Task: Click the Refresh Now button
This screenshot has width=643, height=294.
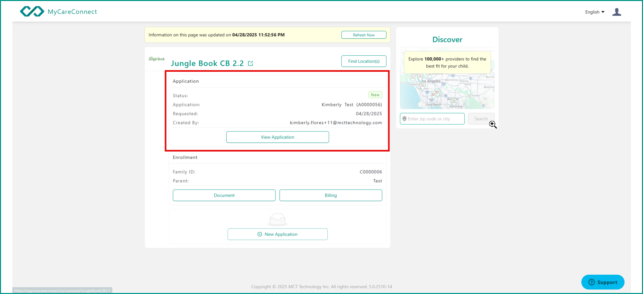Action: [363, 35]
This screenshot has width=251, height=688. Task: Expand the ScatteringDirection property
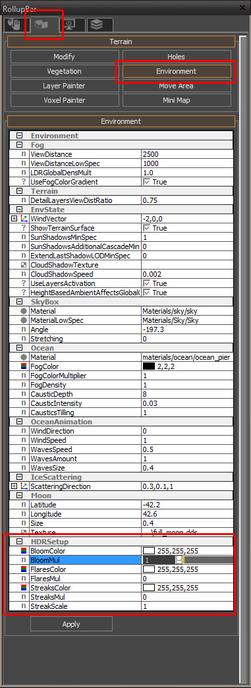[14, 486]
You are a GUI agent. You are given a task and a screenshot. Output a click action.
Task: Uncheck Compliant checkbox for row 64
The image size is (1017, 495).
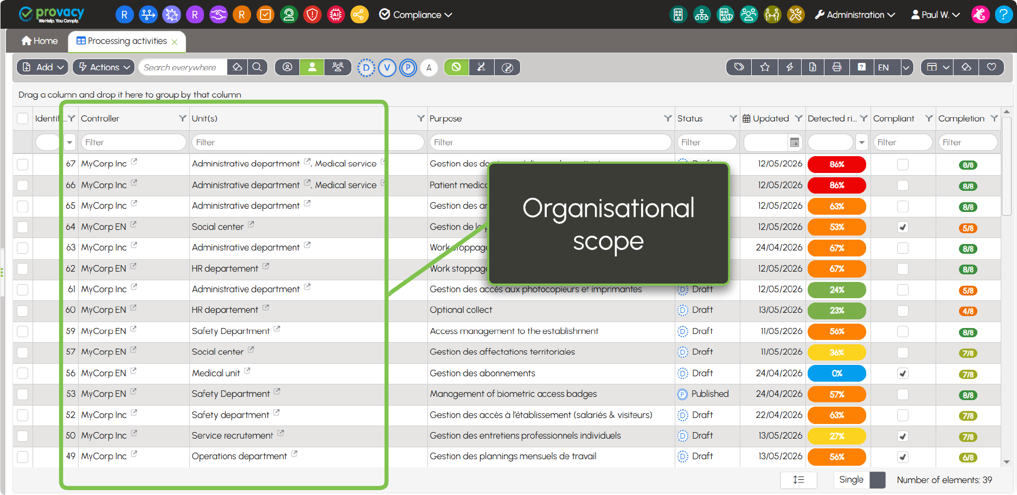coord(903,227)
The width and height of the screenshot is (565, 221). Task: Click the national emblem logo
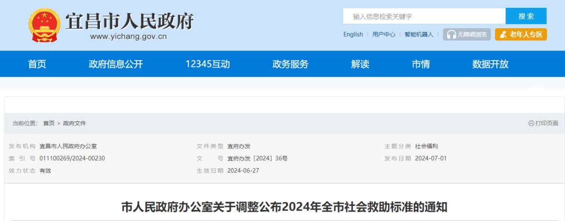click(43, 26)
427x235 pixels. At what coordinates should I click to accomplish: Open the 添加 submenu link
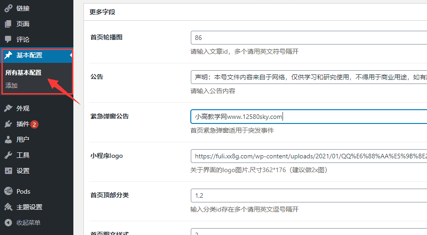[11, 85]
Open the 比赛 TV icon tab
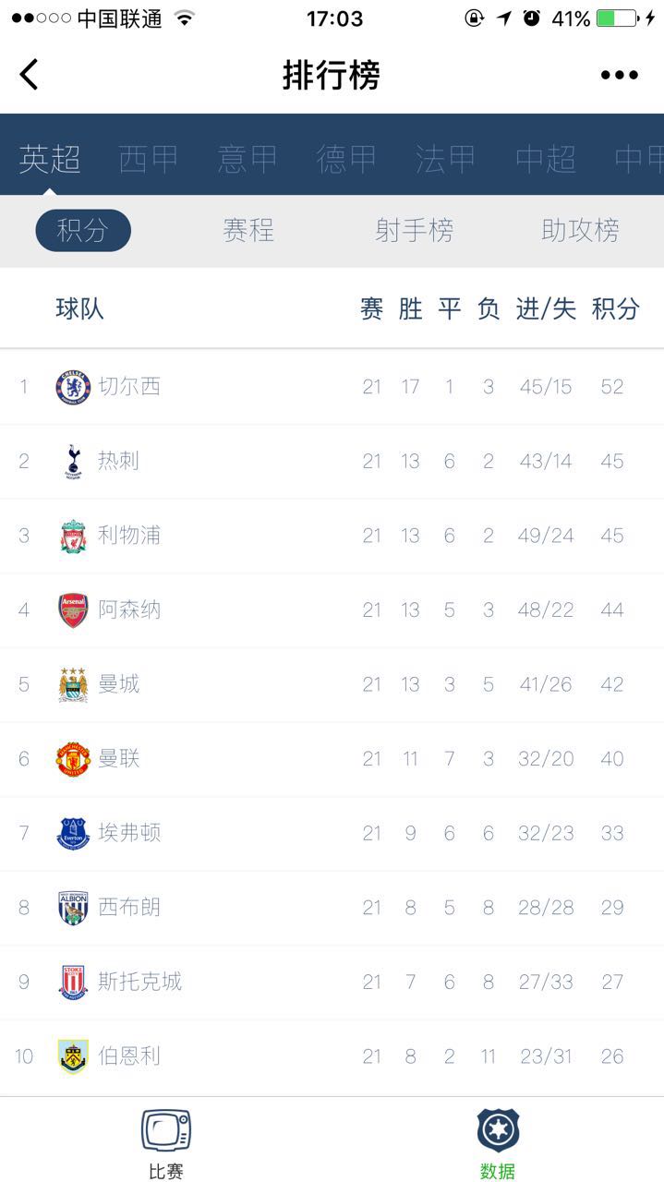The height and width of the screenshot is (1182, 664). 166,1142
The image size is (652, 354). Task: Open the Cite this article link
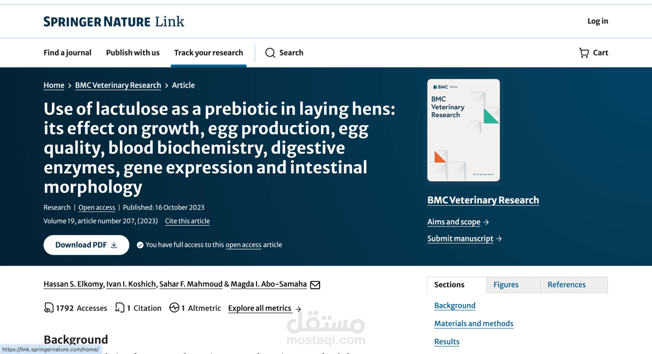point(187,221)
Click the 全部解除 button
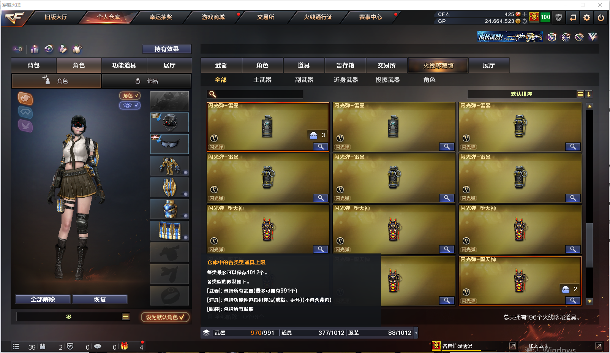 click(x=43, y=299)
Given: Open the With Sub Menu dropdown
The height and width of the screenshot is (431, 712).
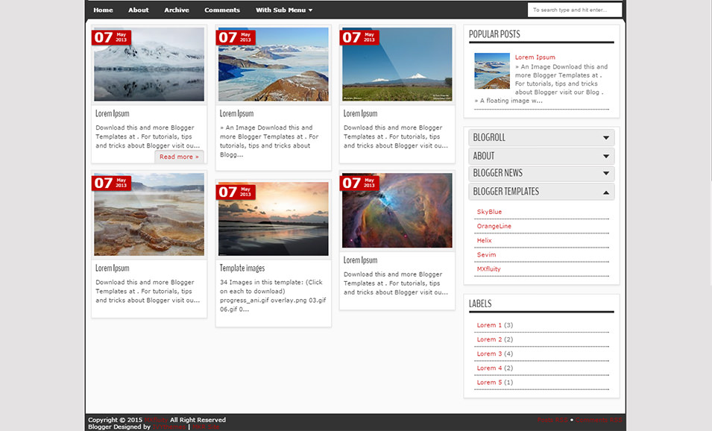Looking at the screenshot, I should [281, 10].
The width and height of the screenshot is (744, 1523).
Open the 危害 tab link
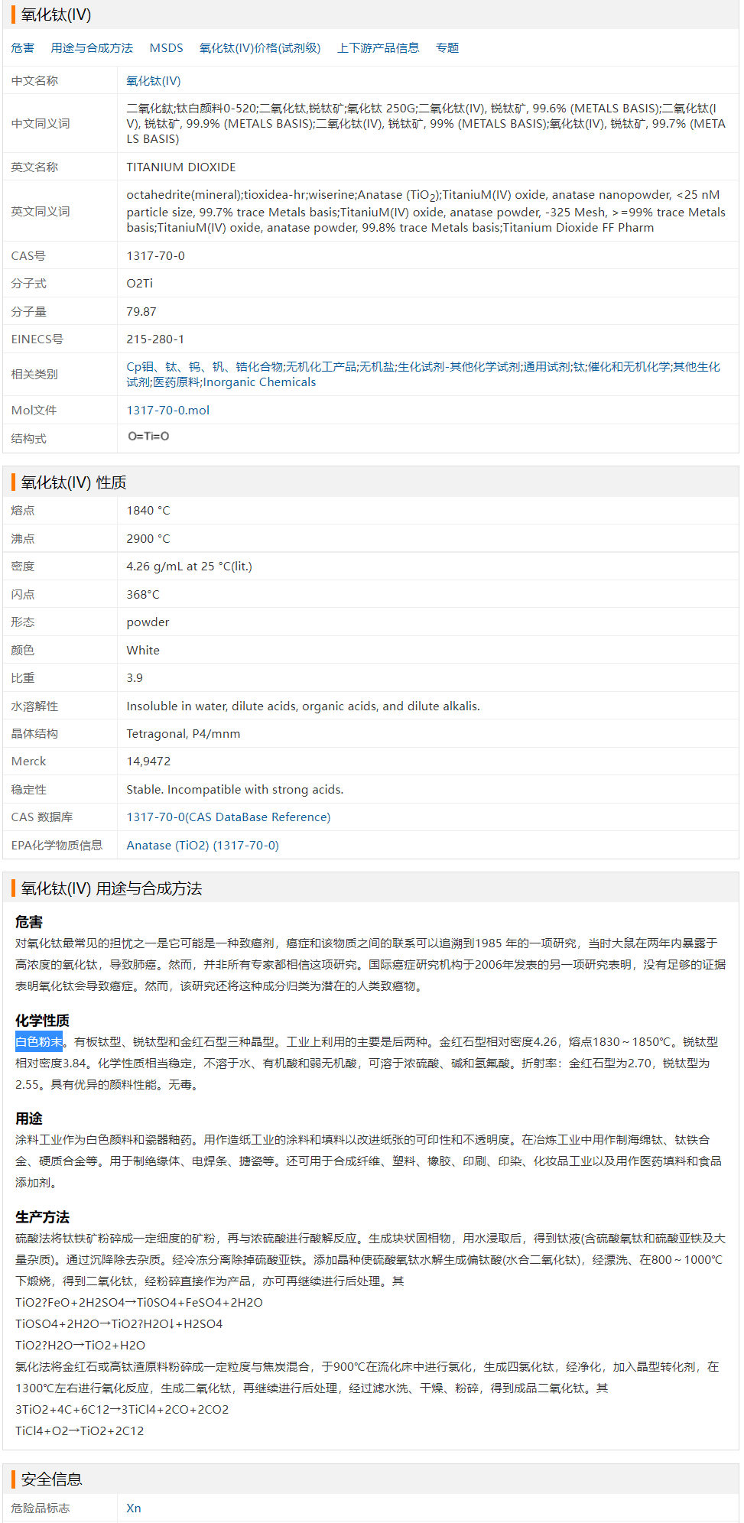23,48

...

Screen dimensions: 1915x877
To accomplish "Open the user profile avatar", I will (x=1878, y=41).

§ WHAT IS NEEDED
Only one stretch of the entries above is needed: the lines from the one containing "The image size is (1017, 495)." through the one containing "Given: Open the With Sub Menu dropdown". Copy it exactly, without the pictures.

§ ANSWER AREA
The image size is (1017, 495).
coord(903,227)
The width and height of the screenshot is (565, 221). Task: Click the national emblem logo
click(43, 26)
427x235 pixels. At what coordinates should I click to accomplish: Open the 添加 submenu link
[11, 85]
Open the 比赛 TV icon tab
The height and width of the screenshot is (1182, 664). 166,1142
The image size is (652, 354). Task: Open the Cite this article link
point(187,221)
Click the 全部解除 button
 click(x=43, y=299)
Given: Open the With Sub Menu dropdown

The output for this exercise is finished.